Afghanistan needs you
The Afghan government is not unaware of the problem. Despite the development and progress of the last 14 years, Afghanistan remains one of the largest producers of refugees in the world. In 2014, Afghan refuges were second only to Syrians, according to the UNHCR report.
Recent media reports noted that 2015 saw a spike in passport application among Afghans. Over 4,000 people queue up outside the passport office in Kabul daily, from as early as 2am, to get a passport - a document that will help get most of them into Iran or Turkey, and puts them on a journey towards Europe.
Over 4,000 people queue up outside the passport office in Kabul daily, from as early as 2am
Several civil society groups have undertaken projects urging Afghans to stay in the country and work towards its development.

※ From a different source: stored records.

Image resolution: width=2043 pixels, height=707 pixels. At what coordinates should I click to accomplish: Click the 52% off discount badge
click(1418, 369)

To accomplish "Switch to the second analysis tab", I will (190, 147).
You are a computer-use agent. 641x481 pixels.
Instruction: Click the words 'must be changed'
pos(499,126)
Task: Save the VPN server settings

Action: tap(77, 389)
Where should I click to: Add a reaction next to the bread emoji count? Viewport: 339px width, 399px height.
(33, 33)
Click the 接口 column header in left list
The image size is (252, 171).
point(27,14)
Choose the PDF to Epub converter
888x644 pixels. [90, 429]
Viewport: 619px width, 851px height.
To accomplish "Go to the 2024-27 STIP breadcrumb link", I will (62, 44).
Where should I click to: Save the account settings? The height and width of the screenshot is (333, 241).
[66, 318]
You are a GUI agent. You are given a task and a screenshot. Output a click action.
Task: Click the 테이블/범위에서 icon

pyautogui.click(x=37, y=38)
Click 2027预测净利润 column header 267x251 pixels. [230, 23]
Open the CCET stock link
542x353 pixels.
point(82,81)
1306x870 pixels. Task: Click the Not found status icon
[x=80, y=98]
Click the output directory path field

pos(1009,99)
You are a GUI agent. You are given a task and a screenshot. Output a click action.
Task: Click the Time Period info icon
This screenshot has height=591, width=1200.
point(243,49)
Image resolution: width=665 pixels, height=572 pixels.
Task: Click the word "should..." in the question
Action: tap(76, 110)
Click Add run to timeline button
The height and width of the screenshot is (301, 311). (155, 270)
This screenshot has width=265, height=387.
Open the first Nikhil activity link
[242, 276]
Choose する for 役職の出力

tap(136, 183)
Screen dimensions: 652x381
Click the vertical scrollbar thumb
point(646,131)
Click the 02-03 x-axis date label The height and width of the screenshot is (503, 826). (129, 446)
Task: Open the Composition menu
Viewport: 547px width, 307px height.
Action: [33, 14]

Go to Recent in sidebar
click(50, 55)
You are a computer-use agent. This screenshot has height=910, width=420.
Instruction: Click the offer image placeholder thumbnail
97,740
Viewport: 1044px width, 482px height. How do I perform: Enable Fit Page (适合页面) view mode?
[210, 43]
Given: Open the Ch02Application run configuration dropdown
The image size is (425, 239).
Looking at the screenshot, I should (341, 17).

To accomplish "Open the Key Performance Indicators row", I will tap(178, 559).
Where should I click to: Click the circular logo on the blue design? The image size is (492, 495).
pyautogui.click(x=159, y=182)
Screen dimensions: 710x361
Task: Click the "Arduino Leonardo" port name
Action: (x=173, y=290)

One in particular, called #AfghanistanNeedsYou, has garnered enormous support from Afghan politicians, celebrities and thought leaders.
With over 9,000 'likes' in less than three months, the campaign uses national pride as a stimulus to get people to stay in Afghanistan.
"Our campaign is more focussed on getting people to stay and work here, rather than leave towards an uncertain prospect," explains Moez Popalzai, one the co-creators of the campaign. "We do not comment on whether a country is good or not for refugees; rather, we try to focus on what can be achieved if our compatriots stayed back."
Crowdsourced stories and quotes by Afghans living in the country highlight the nation's potential for development, all hooked on one word - hope.